**Work instruction**
Look below for the line that has "データ入稿用テンプレート (773, 1905)". Set down the lines from there through the line that has "Tout accepter (195, 635)", exactly as written.

**Source data**
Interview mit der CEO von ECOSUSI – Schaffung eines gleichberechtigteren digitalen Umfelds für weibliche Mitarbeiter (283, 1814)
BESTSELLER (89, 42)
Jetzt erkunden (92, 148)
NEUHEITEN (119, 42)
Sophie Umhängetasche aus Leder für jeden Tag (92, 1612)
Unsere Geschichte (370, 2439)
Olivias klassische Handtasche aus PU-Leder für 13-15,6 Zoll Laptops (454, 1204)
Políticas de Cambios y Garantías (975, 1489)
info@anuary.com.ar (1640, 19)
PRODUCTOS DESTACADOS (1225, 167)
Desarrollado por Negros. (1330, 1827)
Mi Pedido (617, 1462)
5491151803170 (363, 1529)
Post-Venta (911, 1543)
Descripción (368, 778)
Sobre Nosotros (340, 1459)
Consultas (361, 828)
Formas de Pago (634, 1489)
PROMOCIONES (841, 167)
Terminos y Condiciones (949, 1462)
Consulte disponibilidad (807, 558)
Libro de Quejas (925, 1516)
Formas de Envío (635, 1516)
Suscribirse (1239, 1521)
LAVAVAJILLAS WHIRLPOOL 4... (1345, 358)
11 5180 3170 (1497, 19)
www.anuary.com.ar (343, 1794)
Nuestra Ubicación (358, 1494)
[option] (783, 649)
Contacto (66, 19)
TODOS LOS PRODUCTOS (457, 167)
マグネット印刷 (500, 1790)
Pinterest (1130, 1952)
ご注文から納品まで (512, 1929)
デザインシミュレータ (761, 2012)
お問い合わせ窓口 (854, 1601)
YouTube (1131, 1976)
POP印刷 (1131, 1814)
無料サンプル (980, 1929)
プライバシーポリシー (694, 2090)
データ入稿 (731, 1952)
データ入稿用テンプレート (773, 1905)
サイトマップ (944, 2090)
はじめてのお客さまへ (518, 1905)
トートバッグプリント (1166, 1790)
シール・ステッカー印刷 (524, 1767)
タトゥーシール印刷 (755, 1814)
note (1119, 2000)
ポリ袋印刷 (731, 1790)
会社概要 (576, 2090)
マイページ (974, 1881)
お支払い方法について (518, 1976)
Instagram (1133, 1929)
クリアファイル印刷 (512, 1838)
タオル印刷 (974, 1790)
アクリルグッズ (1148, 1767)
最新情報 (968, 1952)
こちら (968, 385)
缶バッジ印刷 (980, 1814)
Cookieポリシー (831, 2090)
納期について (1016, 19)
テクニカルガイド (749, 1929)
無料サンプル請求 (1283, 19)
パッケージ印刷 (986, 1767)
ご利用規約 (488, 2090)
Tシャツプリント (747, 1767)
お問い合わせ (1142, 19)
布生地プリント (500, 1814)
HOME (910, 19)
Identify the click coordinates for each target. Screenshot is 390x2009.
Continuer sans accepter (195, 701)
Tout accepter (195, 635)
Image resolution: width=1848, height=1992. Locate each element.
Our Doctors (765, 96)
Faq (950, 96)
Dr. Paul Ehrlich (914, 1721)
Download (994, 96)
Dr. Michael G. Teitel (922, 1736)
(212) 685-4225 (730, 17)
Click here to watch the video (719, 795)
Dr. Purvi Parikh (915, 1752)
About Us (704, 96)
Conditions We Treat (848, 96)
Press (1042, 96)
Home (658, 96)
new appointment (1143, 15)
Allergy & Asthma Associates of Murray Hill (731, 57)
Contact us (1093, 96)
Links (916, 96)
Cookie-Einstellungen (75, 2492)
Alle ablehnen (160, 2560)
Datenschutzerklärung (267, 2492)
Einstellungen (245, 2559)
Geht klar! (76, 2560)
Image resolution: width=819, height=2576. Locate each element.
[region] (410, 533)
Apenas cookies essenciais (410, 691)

**Answer box**
データ入稿用テンプレート (773, 1905)
サイトマップ (944, 2090)
はじめてのお客さまへ (518, 1905)
トートバッグプリント (1166, 1790)
シール・ステッカー印刷 (524, 1767)
タトゥーシール印刷 (755, 1814)
note (1119, 2000)
ポリ袋印刷 (731, 1790)
会社概要 (576, 2090)
マイページ (974, 1881)
お支払い方法について (518, 1976)
Instagram (1133, 1929)
クリアファイル印刷 (512, 1838)
タオル印刷 (974, 1790)
アクリルグッズ (1148, 1767)
最新情報 (968, 1952)
こちら (968, 385)
缶バッジ印刷 (980, 1814)
Cookieポリシー (831, 2090)
納期について (1016, 19)
テクニカルガイド (749, 1929)
無料サンプル請求 (1283, 19)
パッケージ印刷 (986, 1767)
ご利用規約 (488, 2090)
Tシャツプリント (747, 1767)
お問い合わせ (1142, 19)
布生地プリント (500, 1814)
HOME (910, 19)
Identify the click coordinates for each target. Screenshot is 390x2009.
Continuer sans accepter (195, 701)
Tout accepter (195, 635)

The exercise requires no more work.